- Exercise aim -
Set down word for word the portion of the foster care excerpt from "When the social" to "County dairy farm.".
-------- Excerpt to read --------
Most mothers have nine months to prepare for the arrival of a new baby. Imagine having only half an hour.

"Ann" was relaxing at home with her teenage daughter one Saturday night in October 2014 when the phone rang. A social worker with the Vermont Department for Children and Families was calling to ask if she could temporarily house a 5-week-old baby boy who had just been taken into emergency state custody. Ann said she could.

"'We'll be there in 20 minutes. What do you need?'" Ann recalls the social worker asking her. Shortly after Ann hung up the phone, the DCF worker arrived with baby "Howie" and some supplies, including bottles, formula, diapers and wipes. And with that, Ann became the sole caregiver to a newborn whom she knew nothing about.

Though sudden, the experience was nothing new. In the four years since becoming a licensed foster parent, Ann has taken in 20 foster children, three or four of whom arrived with little advance notice. Most children stayed for short stints — a few hours to several days — before DCF found them permanent placements. Others, including Howie, stayed longer.

When the social worker dropped him off, Ann remembers asking, "Is there anything else I need to know about him?" The answer stunned her: "'Oh, yeah. He was born with a clubbed foot. He has surgery in two days.'"

So, in addition to Ann's other responsibilities — the 39-year-old single mom has three of her own kids in their late teens and early 20s — she took in the child and nursed him back to health. More than a year later, Howie still lives with Ann and her extended family on an Addison County dairy farm.
-------- Provided records --------
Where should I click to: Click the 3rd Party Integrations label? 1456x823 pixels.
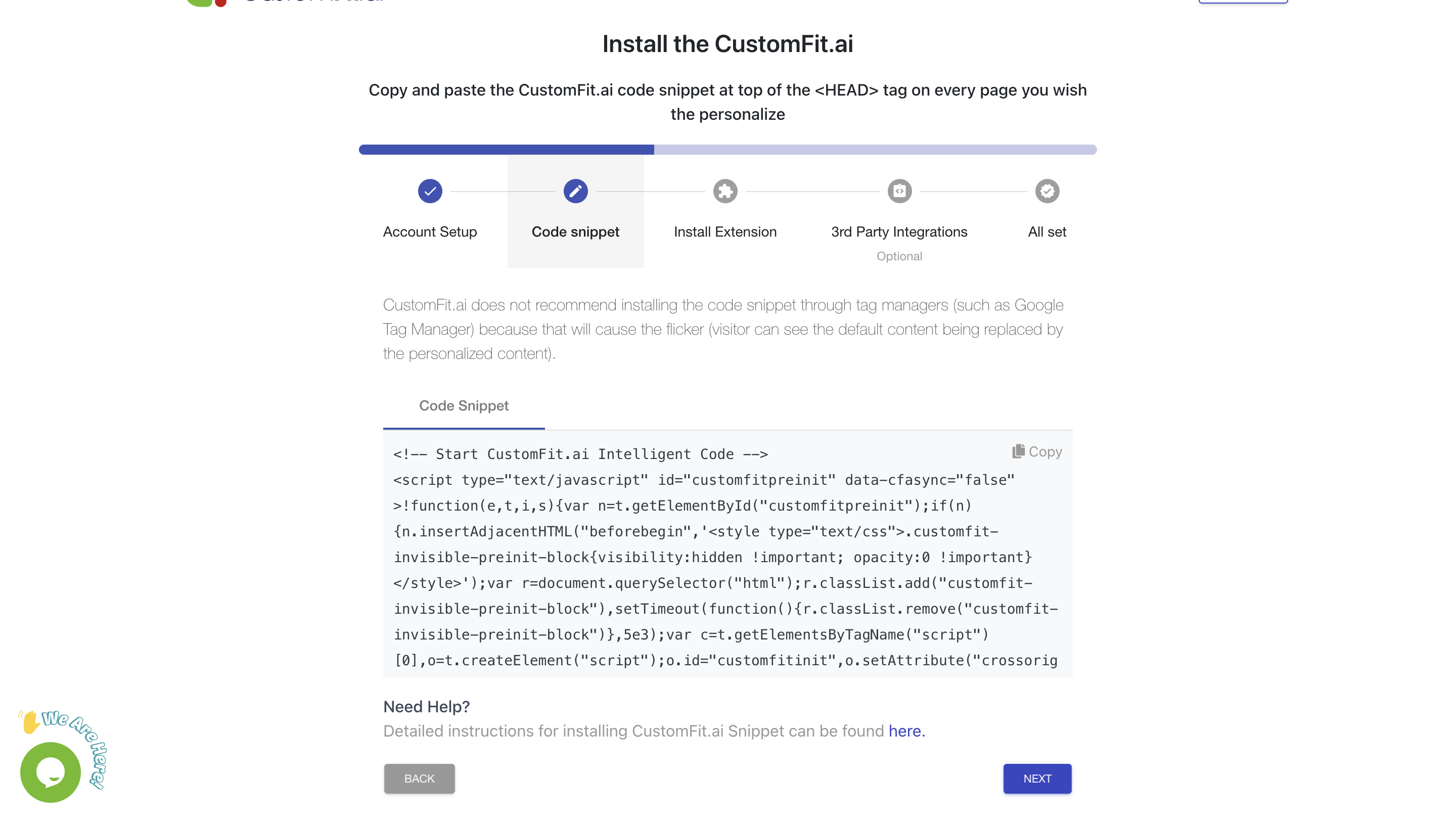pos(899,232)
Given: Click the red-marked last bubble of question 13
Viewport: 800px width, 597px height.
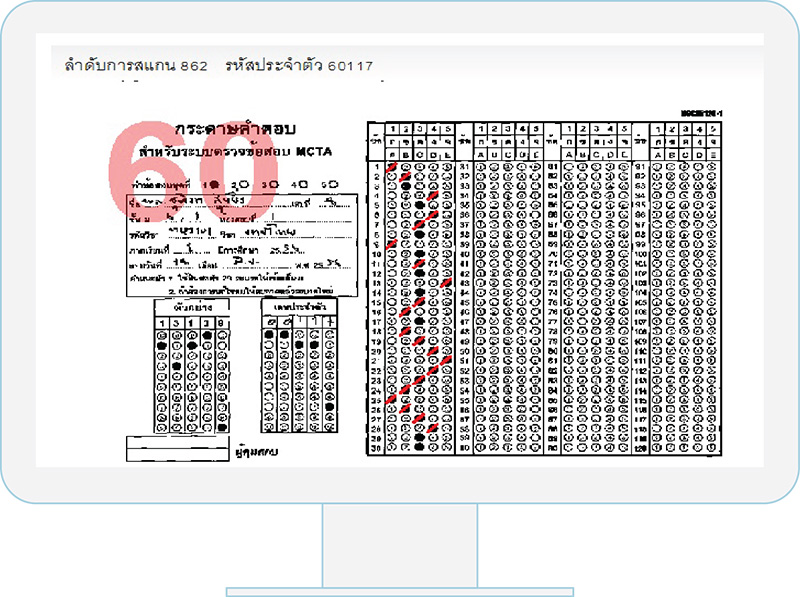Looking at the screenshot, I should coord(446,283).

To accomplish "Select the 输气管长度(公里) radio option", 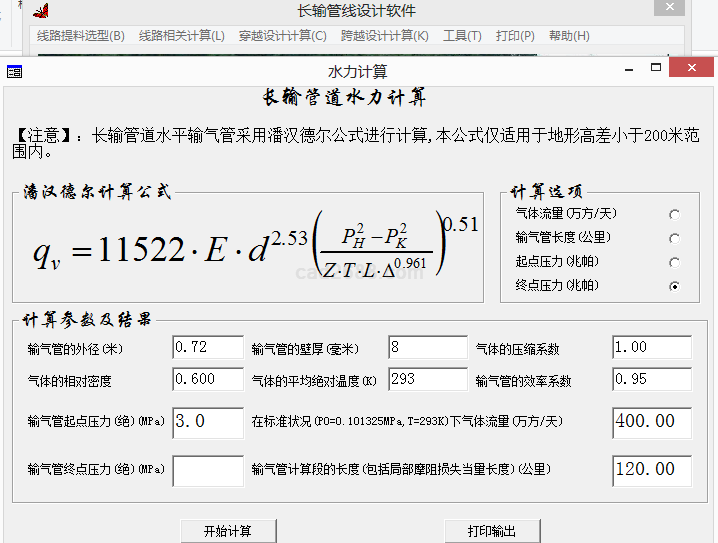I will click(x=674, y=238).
--------
- Solution for this task -
When the social worker dropped him off, Ann remembers asking, "Is there anything else I need to know about him?" The answer stunned her: "'Oh, yeah. He was born with a clubbed foot. He has surgery in two days.'"

So, in addition to Ann's other responsibilities — the 39-year-old single mom has three of her own kids in their late teens and early 20s — she took in the child and nursed him back to health. More than a year later, Howie still lives with Ann and her extended family on an Addison County dairy farm.